Indeed, by alleviating capacity constraints and expanding output, the transaction will increase competition. Among the many providers that will continue to compete vigorously are Verizon Wireless, Sprint, MetroPCS, Leap, U.S. Cellular, Cellular South, Cincinnati Bell Wireless, Cox Communications. And let’s not forget Clearwire, and that LightSquared plans to deploy a 4G LTE network covering 100 million people by the end of 2012, and 260 million by the end of 2015.

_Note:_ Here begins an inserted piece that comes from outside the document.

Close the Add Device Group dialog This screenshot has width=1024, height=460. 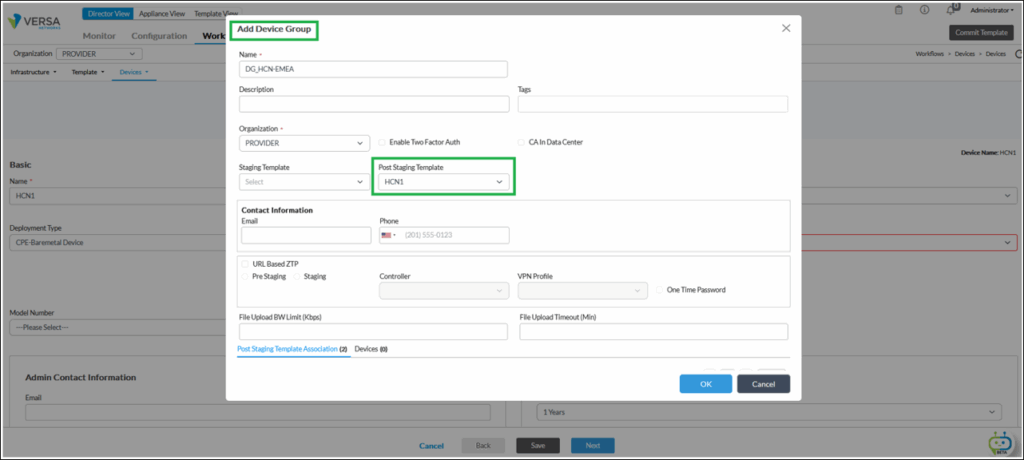(785, 29)
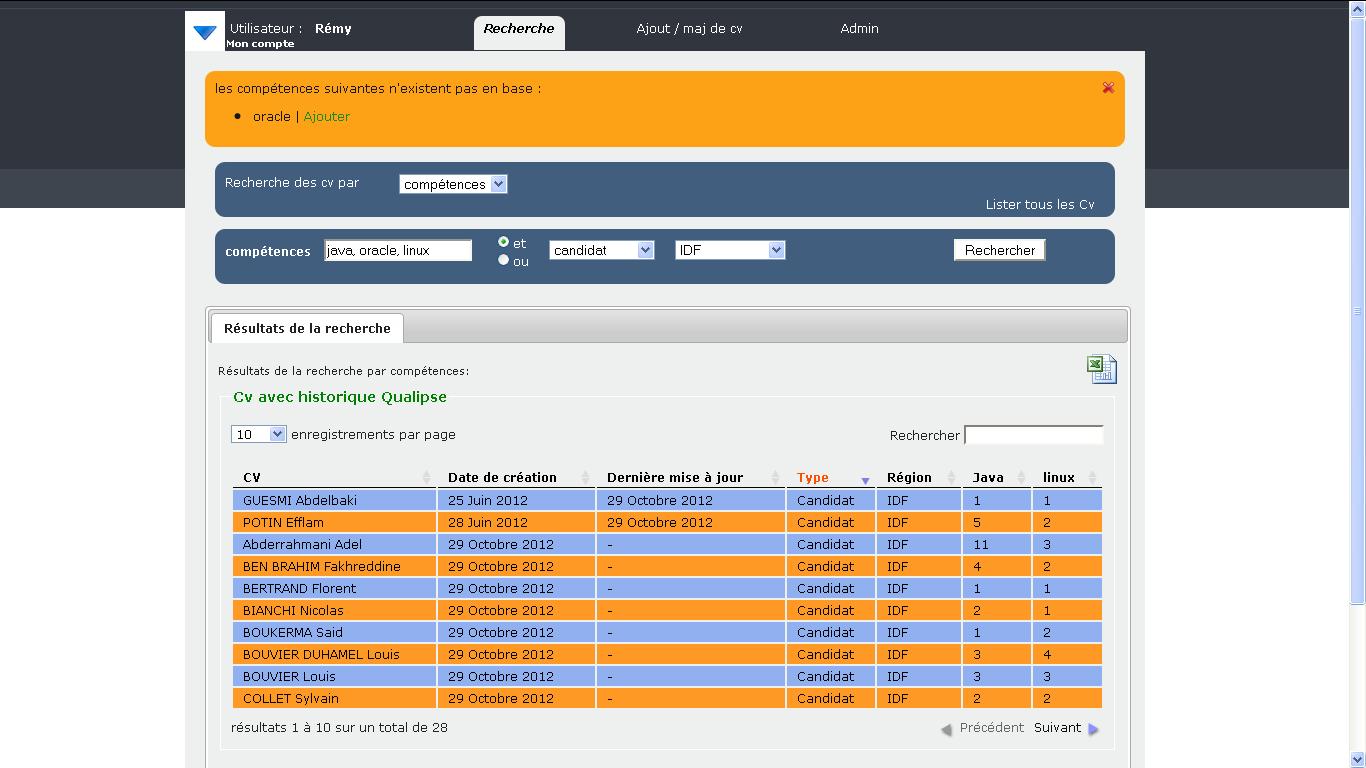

With all of this competition, the absence of T-Mobile USA from the marketplace will not have a significant competitive impact. In fact, as an independent competitor, T-Mobile USA would face serious challenges. It has been losing market share the last two years, is confronting spectrum exhaust in certain markets with no ready means to acquire significant additional spectrum in the near term, and lacks a clear path to LTE. At the same time, Deutsche Telekom must devote significant capital to its core business in Europe. It was because of this difficult path that DT decided to look for new strategic options.
To sum up, this merger will address serious capacity challenges on our networks; it will significantly advance this country’s wireless broadband goals; it will promote competition; and it will keep America on the cutting edge of wireless broadband technologies. All of this will be good for consumers, for workers, for the economy and for both of the companies involved.